Восемнадцатого июня, то есть за два дня до получения жалованья, Хибаж стал мысленно раскладывать его по долгам и нужным покупкам. Оставались гроши.
— Черт знает, что! — сказал он. — Прошлое двадцатое было куда веселее!
Он вспомнил, как пил, как безудержно и напряженно хмелел, погружаясь в веселый, дикий туман восторженной бесшабашности, и выпивка показалась опять раем. Хибаж попробовал отогнать соблазн, вспоминая предостерегающий таинственный голос, и бедность, и домашние сцены, и утреннюю прогулку у реки, когда свежесть трезвых минут была пленительной, как купанье.
Однако проклятый червяк продолжал свое сосущее дело, и Хибаж если еще не решил напиться, то, во всяком случае, думал об этом упорно и грустно.
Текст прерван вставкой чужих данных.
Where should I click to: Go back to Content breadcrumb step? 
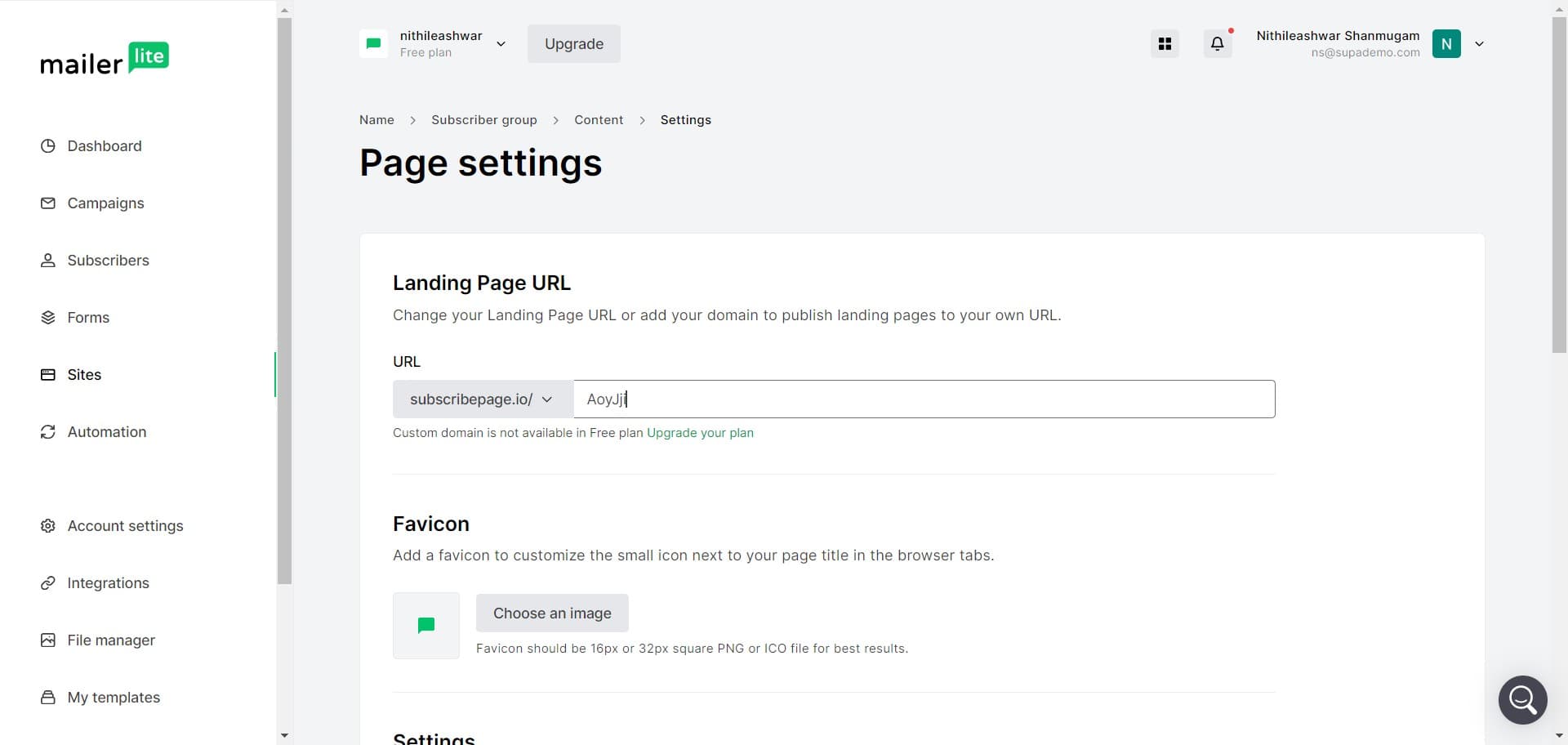click(x=598, y=120)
С этой ночи, когда голос сказал: «Погибнешь!» — Хибаж в наказание до двадцать второго числа, когда должно было обнаружиться, исправился он или нет, спал от жены отдельно, на диване в гостиной. Неоднократно он испрашивал пощады, но Марья Лукьяновна не сдавалась.
Девятнадцатого, потрясенный внутренней борьбой, происходившей в нем. Хибаж занял у сослуживца три рубля и обошел с ними все аптеки по Невскому, покупая в каждой на 20–30 копеек калганных, померанцевых и коричневых капель, то есть спирта, настоянного на корице. Таким образом набрал он десять маленьких пузырьков, намереваясь по принятии их внутрь себя прийти к какому-нибудь решению.
В одиннадцать вечера Хибаж притворился спящим, потушил лампу и, полежав минут десять, подкрался к дверям спальни, прислушиваясь. Мирное дыхание жены говорило о безопасности. Хибаж пробрался в кухню, вылил содержимое пузырьков в квасную полубутылку, развел слегка напиток водой, очистил луковицу, отрезал кусочек, хлеба, посолил, съел перед рюмкой, налил, подумал: «Как в ресторане!» — вздохнул и выпил. После четвертой рюмки, повеселев и разговаривая сам с собою начистоту, грубо и прямолинейно, Хибаж думал: «А ну, сообрази же, Григорий, напиться завтра тебе или нет?!»